Before my Ph.D. studies in ML, I studied various mathematics and statistics fields as an undergraduate and graduate student. Particularly, I was interested in Financial and Actuarial Mathematics, Quantitative Economics, Statistics, and Data Visualization. My path to ML started ten years ago when I took an ML course with prof. Adele Cutler, one of the co-creators of the legendary RandomForests algorithm.
🛠 ML Work
SuperAnnotate is focusing on one of the most important but also crowded areas of ML. Could you tell us more about the vision and capabilities of the platform?
VP: Creating annotations is an important part of our business. While those annotations are done manually at the beginning, automation and the right data selection (namely, active learning) are areas that our customers are really excited about when using our platform. We are building the most complete platform that can not only efficiently create the ground truth for your unstructured data but also version and manage the created data/annotations. The latter becomes a lot more important for mature AI companies since ground truth data for AI engineers can be treated similarly to the code for the software developers. Therefore, as GitHub became the bread and butter for software engineering development, we are becoming the GitHub of ML Engineers, where versioning and managing their ground truth will be an integral part of any AI development.
SuperAnnotate automates the labeling of different types of datasets such as text, video or audio. What are some of the fundamental differences when it comes to labeling techniques?
VP: Active learning is extremely common no matter the data type you are annotating. Unfortunately, it is not yet easy to use active learning in complex AI tasks, such as multi-class instance segmentation or lidar segmentation.
The differences in labeling techniques can be really big when dealing with different data types. In some complex video annotation cases, the annotation might be less time-consuming, and experts could spend more time finding the errors and fixing the annotation (i.e., quality assurance). This, generally, is not the case with image annotation when you have the entire image annotated in front of you. For text annotation, people more often perform the same task multiple times with different annotators rather than doing a quality check on already annotated documents.
Today, data labeling is mostly used for supervised learning models and, somewhat ironically, there are techniques such as self-supervised or semi-supervised learning that are showing promises to automate the labeling of datasets. How do you see the role of these types of new ML techniques in next generation data labeling platforms?
VP: Self-supervised and semi-supervised techniques are a great way to increase the labeling quality. I am sure the research community will push the algorithms forward to make things learn faster with good data than big data. Such techniques should be integrated or be part of the next gen labeling platforms. In my opinion, supporting such techniques and tightly integrating them with the right management/versioning systems will become one of the key components of any successful AI project.
Generative models are another important technique used in the creation of labeled datasets. What are best practices to balance real and synthetic data in training datasets?

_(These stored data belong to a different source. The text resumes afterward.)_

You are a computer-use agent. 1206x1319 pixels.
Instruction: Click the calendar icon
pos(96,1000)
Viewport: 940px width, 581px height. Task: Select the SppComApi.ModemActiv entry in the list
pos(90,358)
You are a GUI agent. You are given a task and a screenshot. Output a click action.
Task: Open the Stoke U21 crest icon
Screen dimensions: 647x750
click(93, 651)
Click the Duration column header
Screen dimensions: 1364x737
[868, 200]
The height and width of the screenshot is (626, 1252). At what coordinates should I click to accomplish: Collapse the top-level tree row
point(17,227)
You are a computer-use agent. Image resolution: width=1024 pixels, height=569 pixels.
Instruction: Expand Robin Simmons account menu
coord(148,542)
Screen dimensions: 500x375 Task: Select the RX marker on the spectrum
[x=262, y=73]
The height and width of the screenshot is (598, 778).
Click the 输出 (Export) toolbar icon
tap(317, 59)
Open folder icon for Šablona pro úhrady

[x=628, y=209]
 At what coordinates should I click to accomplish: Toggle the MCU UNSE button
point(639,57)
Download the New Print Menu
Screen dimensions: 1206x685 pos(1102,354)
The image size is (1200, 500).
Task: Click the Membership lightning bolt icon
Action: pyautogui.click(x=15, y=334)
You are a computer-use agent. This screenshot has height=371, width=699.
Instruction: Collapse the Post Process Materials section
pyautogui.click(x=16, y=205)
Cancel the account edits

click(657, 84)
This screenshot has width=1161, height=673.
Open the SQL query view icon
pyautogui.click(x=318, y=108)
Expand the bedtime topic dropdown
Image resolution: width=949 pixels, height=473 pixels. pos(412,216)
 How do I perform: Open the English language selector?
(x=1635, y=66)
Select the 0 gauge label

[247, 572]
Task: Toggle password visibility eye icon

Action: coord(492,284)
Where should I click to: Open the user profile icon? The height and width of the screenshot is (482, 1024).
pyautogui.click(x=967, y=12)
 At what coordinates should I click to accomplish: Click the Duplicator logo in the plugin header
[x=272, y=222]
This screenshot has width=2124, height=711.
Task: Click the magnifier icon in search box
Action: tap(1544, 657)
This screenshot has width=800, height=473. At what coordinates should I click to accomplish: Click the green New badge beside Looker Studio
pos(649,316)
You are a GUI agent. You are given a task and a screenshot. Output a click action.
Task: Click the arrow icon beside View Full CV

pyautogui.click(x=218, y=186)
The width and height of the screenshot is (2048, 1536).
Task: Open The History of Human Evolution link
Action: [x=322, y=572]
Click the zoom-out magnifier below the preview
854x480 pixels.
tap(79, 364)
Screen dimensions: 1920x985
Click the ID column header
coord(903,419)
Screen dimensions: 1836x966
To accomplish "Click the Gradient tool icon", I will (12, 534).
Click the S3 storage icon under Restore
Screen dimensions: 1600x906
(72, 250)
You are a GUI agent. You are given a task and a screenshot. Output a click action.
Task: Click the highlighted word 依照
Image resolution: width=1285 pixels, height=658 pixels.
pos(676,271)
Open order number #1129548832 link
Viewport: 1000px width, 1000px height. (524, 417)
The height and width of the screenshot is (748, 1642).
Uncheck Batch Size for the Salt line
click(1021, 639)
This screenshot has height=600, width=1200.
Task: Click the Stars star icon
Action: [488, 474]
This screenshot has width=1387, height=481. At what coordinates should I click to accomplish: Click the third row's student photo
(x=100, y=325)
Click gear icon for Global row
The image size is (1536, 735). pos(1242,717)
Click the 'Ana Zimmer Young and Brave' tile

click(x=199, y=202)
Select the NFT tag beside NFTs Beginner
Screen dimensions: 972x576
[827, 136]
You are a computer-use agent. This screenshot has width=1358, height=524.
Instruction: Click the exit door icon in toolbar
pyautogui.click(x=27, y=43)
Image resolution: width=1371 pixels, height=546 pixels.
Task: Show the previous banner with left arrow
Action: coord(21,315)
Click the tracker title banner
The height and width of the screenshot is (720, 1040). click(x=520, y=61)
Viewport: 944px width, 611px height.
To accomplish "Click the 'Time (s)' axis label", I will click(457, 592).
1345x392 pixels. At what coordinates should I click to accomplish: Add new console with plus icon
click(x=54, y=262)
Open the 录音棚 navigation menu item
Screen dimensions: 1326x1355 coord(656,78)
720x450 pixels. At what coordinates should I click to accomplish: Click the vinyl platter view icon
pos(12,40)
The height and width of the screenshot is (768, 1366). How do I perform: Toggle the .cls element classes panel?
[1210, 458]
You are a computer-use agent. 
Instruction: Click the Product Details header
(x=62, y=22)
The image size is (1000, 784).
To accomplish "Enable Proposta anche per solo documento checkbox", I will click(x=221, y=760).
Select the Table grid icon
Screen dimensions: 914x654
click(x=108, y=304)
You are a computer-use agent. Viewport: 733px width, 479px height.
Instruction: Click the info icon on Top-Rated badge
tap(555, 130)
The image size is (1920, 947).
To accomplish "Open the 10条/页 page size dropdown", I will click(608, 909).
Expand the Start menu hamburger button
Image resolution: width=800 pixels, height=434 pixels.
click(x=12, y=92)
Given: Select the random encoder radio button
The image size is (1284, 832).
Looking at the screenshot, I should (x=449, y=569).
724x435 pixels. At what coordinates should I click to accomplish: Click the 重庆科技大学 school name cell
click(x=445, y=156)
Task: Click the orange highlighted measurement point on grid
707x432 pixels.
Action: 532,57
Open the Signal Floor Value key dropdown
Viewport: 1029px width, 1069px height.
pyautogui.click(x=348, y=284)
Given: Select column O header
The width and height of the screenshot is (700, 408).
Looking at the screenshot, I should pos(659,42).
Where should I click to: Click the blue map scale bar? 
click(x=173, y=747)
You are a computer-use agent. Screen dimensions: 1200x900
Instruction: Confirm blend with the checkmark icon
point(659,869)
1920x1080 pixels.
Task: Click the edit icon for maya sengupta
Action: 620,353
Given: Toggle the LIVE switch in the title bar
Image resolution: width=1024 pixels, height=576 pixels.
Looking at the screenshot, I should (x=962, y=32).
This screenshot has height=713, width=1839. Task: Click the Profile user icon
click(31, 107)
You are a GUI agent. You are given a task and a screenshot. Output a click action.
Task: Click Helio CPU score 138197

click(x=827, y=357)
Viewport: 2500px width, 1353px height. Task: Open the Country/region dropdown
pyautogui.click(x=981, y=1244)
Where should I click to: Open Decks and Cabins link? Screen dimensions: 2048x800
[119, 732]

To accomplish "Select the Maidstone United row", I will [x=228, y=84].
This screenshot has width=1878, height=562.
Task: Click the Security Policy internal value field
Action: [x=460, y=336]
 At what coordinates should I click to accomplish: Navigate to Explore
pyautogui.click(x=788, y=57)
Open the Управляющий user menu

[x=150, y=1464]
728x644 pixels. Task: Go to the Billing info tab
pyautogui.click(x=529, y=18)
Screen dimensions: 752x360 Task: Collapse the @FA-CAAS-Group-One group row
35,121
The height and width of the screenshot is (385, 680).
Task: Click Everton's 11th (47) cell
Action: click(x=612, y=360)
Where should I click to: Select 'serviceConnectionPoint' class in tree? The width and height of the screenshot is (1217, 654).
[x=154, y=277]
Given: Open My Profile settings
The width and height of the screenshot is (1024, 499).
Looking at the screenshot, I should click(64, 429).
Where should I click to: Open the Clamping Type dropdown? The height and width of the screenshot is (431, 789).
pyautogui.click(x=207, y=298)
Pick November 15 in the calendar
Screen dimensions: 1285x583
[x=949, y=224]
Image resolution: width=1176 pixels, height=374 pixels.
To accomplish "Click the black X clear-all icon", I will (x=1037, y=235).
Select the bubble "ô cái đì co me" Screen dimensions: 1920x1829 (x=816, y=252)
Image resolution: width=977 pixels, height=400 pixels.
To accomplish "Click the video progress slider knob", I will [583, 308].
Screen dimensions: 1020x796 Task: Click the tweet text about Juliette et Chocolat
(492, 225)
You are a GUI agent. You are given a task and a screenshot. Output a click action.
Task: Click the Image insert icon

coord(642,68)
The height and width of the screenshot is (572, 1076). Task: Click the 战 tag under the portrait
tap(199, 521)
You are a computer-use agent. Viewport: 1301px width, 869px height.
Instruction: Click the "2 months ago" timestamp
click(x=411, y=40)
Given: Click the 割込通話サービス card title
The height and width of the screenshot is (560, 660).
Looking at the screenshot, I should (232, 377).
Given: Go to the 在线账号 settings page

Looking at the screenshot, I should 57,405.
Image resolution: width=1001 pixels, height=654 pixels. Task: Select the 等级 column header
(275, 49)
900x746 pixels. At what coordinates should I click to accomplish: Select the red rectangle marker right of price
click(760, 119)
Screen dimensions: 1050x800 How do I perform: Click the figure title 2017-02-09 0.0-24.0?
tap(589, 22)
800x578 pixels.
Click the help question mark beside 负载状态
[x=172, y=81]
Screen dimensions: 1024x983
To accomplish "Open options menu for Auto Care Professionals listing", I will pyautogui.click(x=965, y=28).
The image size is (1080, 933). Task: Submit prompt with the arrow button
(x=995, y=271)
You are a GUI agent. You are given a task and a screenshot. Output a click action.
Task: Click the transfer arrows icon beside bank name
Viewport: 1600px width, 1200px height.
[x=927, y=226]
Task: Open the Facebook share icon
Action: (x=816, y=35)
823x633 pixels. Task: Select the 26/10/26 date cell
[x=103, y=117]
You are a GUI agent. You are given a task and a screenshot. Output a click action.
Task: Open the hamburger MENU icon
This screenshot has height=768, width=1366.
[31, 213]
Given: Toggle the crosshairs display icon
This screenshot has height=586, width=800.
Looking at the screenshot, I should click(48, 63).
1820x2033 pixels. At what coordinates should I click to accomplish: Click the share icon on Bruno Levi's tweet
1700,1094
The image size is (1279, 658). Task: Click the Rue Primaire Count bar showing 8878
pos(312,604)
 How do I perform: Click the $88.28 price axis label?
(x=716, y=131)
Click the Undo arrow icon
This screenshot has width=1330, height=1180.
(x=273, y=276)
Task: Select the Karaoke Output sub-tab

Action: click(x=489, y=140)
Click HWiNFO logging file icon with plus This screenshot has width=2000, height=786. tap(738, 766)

VP: What we generally see is that synthetic data can improve the model accuracy of certain computer vision tasks. Mixing with a simple 80-20 rule can be a really good place to start. However, generating complex scenes is often a lot harder and requires extremely detailed pixel-perfect annotations, which can be extremely time-consuming. Note that even when you use simulated data, one still needs to have the right tools to subset, manage, and version your data. Therefore, no matter how you get your ground truth, efficient data/annotation management and versioning are critical for any successful AI Project.
The data labeling space seems to be getting a bit crowded with dozens of startups and incumbents entering the space. Do you think data labeling platforms can remain as successful standalone companies in the long run or they will be features of broader ML platforms like AWS SageMaker or Azure ML?
VP: Simple annotation editors can be found even open-source for any type of data. While providing simple editors is something many companies do, there are only a few helping rapidly scaling startups and enterprise-grade clients build sophisticated ML pipelines. Therefore, I think that most companies will not survive once the golden venture times are over. However, there will be a few GitHub scale platform solutions that will help the ML engineers take care of their precious ground truth, the backbone of AI.
As to the broader ML platforms you mentioned, the reality is they currently don’t do a great job providing high-quality annotations or the right software to manage those subsequent datasets. We frequently see clients who are woefully unsatisfied with incumbent solutions turn to us for much higher quality annotations, 5-10x faster time to model, and advanced Data and ML Ops. So I’m sure there’s a strong market need and demand for companies like SuperAnnotate to be successful.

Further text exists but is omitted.